Does Google Play Loaded Dice With Your Rankings?



The Google Algorithm

What Would You Do If It Did?

Recently I found an exact match domain for a little project, with 4 domain extensions. I popped a little bit of text on each so as to be ‘unique’. A one page holding site for each. I left for Google to discover.

A few weeks later all 4 exact match domains are in Google(.co.uk) and ranking for their term in the same vertical (with another 168,000 results).

  • .com 5
  • .net 12
  • .org 21
  • .co.uk 23

Your rankings of course, will ultimately be determined by your content and incoming links, and the rankings will fluctuate, but it struck me as slightly interesting to see the difference in ranking between the sites, as I have often wondered where randomness factors into Google – if it does.

In the test sites, the titles are the same, the keyword is mentioned the same amount of times etc etc… theres only 50 words on each page max. There really is not much different between the pages – at all – apart from the domain extension.
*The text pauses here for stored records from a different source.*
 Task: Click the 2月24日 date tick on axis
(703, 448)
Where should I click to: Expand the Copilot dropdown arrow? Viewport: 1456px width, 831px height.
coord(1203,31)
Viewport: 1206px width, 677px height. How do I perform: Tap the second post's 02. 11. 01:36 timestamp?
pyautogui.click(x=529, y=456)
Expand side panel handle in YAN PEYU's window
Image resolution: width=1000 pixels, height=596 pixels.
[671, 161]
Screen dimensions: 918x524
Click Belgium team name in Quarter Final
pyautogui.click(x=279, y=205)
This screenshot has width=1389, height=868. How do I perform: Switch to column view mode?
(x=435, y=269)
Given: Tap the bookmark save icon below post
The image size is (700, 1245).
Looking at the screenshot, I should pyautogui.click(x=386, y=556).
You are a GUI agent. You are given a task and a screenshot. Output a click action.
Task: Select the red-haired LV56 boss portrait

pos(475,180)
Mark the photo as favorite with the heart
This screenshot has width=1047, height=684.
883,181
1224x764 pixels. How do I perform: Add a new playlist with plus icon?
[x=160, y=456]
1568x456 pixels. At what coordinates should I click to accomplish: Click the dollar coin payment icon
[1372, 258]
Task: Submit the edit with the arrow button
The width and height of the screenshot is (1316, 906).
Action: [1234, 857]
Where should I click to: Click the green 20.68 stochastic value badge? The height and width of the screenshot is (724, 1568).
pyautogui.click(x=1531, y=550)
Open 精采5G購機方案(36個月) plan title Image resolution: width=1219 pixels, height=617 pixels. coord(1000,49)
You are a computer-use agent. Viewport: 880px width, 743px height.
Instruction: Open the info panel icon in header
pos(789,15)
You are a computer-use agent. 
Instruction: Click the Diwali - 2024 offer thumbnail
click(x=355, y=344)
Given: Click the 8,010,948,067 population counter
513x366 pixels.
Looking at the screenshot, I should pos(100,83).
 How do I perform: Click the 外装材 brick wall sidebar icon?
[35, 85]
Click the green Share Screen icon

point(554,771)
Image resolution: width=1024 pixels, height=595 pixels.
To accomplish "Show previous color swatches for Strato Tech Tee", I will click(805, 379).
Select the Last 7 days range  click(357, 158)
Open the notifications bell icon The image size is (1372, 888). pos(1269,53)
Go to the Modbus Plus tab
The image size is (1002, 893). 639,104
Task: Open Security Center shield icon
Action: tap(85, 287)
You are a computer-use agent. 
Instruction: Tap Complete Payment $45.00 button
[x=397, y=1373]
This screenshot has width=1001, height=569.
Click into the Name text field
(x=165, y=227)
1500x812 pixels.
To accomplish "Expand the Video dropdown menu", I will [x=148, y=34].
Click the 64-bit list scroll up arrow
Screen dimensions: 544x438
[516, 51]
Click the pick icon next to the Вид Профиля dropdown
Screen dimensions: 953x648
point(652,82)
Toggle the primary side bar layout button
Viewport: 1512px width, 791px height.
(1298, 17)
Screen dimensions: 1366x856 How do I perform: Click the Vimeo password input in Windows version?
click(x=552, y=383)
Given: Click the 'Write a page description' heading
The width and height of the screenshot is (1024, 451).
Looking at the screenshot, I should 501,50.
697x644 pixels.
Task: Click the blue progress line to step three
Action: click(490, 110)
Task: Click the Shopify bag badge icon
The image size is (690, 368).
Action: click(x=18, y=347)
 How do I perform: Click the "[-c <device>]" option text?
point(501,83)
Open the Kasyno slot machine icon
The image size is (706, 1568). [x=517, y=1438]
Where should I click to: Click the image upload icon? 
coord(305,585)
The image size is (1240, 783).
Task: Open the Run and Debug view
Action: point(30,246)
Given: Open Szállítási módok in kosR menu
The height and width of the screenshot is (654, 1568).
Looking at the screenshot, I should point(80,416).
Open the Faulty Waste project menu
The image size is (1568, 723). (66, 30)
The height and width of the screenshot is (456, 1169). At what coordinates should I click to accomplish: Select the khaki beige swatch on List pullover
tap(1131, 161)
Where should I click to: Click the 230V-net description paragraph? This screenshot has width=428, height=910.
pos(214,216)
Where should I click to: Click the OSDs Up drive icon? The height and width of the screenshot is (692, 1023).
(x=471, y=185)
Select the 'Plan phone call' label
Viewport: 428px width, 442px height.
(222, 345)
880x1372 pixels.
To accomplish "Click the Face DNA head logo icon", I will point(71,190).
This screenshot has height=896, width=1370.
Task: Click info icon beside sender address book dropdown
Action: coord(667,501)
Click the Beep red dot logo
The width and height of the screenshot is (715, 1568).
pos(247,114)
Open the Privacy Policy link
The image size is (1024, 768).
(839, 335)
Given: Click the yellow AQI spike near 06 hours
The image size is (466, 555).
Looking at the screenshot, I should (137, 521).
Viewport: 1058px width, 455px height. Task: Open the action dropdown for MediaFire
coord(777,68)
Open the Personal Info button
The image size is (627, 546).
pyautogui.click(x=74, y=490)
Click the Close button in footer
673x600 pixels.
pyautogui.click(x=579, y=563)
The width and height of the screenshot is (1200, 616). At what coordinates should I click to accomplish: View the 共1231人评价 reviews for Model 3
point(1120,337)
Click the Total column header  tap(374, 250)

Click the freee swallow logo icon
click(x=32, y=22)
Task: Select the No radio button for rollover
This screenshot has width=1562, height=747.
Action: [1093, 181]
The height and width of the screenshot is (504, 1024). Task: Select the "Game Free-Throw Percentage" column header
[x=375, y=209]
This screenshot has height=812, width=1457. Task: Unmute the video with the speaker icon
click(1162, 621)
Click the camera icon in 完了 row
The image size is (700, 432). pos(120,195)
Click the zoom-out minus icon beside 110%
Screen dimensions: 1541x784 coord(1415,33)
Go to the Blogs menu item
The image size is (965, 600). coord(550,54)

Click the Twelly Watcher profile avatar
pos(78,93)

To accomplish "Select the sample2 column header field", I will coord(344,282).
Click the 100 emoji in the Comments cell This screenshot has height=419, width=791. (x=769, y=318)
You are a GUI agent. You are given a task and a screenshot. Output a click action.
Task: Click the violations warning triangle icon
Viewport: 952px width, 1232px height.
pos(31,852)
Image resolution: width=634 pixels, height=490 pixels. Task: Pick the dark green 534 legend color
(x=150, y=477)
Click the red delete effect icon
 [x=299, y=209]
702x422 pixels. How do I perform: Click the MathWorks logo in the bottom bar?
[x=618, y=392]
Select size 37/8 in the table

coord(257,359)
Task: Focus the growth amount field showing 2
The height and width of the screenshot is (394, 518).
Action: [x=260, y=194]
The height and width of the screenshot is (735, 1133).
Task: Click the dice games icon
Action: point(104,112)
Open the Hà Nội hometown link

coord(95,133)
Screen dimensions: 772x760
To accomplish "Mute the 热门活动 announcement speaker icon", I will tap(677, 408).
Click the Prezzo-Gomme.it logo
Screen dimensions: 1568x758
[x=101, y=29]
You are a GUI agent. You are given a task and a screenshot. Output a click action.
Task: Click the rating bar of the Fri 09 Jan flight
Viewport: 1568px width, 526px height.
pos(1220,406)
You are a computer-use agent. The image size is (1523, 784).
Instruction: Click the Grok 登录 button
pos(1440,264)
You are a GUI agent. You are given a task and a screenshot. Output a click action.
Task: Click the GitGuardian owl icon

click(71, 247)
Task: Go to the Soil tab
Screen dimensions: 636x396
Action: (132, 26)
If you have a .com in this case, you are laughing – immediately in a top 5 position. But if you choose a .co.uk, you start from the 3rd page? Dead in the water. At least, your starting from a different point.

Perhaps it’s to do with the domain extension, but perhpas it is an indication of how Google works at a granular level – the discovery phase – perhaps at this level, your positions are assigned randomly based on a particular set of principles (which we will never know).

Perhaps this randomness is prevalent in Google inner workings and is what protects it from us ever finding out exactly how any particular element works, and even employees knowing it all, or being able to ‘promote’ -

Matt Cutts did say on his blog:.

someone walked up to me and pretended like he wanted to bribe me: $500,000 for a 1st place ranking. I turned him down, because no one can guarantee a #1 ranking — not even me.

I’ve REALLY tried to isolate some fairly simple elements use in the past – some I thought MUST give me a definitive answer but alas they did not.

If this was the case it means trying to actually figure out how Google works is a non-starter – it would mean there was no sweet spots, anywhere. Perhaps it’s different for all sites. For all elements. Join that together with some ranking elements that are turned OFF, or tweaked, personalisation, geolocation etc etc and you have something that can’t be gamed. Well, too much.

Perhaps this randomness is more diluted for the top sites, than the churn they sit on (everything after page 2 or 3)?

What would you do?

It’s actually very easy to get good returns from Google unpaid listings if you give it what it wants.

You can stack the odds in your favour by adding lots of content and getting credible links to your site. That’s what seo is for me. Look at what the competition is winning with and try and figure out how to 1. compete and 2. beat them. Usually that means copying them to a point, and then trying to do something better at some point when inspiration hits.

Google has a lot of spammy verticals it seems to want to let you spam your way into them as long as it’s a good relevant site which is at least as good as the current competition that have already. Of course, some verticals seem more protected than others, but that could just be the level of competition, or an ‘age’ thing.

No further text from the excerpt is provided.